Nova rodada do Datafolha em São Paulo revela empate técnico entre o presidente Lula (PT) e o senador Flávio Bolsonaro (PL-RJ) na disputa pela Presidência: ambos aparecem com 35% em cenário de primeiro turno testado pelo instituto. O levantamento, realizado entre 1º e 3 de julho com 1.608 entrevistas e margem de erro de dois pontos, também traz sinais que complicam a narrativa petista: no segundo turno, Flávio sobe para 46% contra 43% de Lula, e o petista acumula rejeição mais alta entre os eleitores paulistas — 51% afirmam que não votariam de jeito nenhum em Lula, ante 43% de rejeição a Flávio.

O mapa regional dentro do estado acentua o problema para o PT. Enquanto Lula mantém desempenho mais forte na região metropolitana (48% a 40%), seu voto recua no interior — onde aparece com 38% contra 52% do senador — cenário que pode custar caro por representar fatias importantes do eleitorado paulista. A pesquisa também traz números da espontânea (Lula 24%, Flávio 18%) e menções a Jair Bolsonaro com 3%. No conjunto, os dados mostram concorrência acirrada na maior corte eleitoral do país e exposição do petista a perdas em áreas tradicionalmente decisivas.
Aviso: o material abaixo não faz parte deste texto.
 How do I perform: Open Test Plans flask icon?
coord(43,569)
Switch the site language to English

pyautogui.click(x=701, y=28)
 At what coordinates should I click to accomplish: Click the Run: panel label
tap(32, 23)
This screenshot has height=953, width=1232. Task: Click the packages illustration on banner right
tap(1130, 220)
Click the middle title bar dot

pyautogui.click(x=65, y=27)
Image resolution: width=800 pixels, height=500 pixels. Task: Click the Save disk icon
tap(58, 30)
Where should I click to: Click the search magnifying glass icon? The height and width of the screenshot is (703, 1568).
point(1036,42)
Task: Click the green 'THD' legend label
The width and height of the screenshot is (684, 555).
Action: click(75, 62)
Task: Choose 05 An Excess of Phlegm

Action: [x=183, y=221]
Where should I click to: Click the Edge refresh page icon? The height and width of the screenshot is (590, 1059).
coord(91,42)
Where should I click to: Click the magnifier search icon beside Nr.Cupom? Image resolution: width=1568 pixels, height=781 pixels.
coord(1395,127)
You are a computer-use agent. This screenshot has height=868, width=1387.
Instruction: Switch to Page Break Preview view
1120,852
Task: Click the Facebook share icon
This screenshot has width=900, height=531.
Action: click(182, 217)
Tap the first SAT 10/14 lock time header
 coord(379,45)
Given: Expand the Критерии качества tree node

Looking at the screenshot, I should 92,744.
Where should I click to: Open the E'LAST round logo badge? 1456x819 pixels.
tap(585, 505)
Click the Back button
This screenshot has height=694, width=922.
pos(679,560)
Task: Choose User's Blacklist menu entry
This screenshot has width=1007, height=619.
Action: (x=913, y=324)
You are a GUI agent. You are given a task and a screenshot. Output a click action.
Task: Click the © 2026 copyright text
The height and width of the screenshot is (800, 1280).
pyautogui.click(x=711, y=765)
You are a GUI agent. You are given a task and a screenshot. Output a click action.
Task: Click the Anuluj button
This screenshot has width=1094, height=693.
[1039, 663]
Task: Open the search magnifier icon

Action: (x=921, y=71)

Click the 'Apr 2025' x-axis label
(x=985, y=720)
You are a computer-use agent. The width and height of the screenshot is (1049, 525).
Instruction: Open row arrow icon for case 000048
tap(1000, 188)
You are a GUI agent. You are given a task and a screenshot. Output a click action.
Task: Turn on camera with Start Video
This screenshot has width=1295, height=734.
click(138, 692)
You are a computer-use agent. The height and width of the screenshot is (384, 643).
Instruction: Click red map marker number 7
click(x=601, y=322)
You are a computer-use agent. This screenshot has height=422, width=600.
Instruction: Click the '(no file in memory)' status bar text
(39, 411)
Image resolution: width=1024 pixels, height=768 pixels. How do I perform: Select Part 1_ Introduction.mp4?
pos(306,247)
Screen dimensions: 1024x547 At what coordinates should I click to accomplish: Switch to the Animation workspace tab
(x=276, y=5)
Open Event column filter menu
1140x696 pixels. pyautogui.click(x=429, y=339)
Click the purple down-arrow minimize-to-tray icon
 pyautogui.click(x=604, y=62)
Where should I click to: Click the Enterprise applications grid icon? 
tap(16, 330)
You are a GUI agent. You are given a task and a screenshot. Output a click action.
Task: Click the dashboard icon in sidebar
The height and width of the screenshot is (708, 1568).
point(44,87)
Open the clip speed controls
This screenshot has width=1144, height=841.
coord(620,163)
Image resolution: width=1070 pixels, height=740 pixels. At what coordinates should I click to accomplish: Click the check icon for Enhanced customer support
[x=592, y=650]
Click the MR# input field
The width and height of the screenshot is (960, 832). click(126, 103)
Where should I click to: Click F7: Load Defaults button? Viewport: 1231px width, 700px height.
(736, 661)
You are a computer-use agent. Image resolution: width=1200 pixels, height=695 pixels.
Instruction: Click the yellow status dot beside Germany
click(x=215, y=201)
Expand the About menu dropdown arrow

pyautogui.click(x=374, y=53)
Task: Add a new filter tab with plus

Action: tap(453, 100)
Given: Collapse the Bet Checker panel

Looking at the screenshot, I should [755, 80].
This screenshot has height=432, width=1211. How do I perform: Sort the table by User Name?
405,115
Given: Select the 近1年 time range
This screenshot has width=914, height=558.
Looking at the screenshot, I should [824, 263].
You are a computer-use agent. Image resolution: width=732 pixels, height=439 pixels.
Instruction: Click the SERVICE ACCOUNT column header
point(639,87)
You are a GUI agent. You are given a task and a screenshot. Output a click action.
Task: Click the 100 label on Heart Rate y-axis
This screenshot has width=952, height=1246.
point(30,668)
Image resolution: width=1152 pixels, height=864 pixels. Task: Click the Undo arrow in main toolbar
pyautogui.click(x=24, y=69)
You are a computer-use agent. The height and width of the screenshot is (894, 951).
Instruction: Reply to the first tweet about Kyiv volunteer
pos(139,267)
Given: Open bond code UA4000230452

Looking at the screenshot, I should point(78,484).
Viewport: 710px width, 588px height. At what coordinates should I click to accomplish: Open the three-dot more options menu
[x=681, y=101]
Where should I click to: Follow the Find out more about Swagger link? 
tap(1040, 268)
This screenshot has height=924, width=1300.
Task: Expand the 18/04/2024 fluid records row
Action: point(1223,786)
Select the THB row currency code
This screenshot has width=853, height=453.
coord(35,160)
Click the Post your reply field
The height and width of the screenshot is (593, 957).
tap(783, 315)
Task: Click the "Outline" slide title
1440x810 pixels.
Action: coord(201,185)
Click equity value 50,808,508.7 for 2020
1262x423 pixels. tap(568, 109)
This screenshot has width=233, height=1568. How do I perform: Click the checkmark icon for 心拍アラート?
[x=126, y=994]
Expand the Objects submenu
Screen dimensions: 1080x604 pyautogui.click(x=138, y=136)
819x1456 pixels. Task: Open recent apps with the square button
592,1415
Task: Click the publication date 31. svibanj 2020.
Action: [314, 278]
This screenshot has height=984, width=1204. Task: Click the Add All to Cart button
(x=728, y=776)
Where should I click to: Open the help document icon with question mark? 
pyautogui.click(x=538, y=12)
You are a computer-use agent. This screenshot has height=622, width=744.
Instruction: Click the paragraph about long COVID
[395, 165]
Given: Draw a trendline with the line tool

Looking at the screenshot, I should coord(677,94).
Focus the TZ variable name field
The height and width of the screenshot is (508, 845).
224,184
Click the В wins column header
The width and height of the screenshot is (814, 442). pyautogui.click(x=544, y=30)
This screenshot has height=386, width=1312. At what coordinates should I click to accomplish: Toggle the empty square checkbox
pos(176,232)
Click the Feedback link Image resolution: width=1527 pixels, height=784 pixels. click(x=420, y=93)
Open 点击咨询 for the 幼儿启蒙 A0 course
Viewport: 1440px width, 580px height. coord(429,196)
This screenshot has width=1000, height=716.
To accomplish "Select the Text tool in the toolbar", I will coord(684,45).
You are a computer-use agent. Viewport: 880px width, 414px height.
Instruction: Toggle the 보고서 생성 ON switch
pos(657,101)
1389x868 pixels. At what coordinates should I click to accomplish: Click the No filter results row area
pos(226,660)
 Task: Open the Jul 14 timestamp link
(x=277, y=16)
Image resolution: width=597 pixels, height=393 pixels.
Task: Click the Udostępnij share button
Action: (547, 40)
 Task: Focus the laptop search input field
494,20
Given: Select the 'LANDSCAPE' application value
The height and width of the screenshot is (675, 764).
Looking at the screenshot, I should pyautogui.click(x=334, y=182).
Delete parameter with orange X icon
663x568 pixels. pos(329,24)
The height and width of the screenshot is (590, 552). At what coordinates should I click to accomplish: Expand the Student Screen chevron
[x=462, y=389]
Politicamente, o resultado acende um alerta para a campanha de Lula: o empate técnico em São Paulo não é apenas simbólico; traduz risco concreto em um colégio eleitoral com mais de 30 milhões de eleitores. A combinação de rejeição elevada e desempenho frágil no interior pressiona o PT a revisar táticas — seja para reduzir o antipetismo, ajustar mensagem ou reforçar alianças regionais — sob pena de ver vantagem convertida em derrota no segundo turno. Para a oposição, os números reforçam que a disputa pode ser vencida com foco no interior e na erosão da vantagem moral que o PT tentou preservar desde 2002. O registro da pesquisa no TSE é SP-01703/2026 e BR-06481/2026.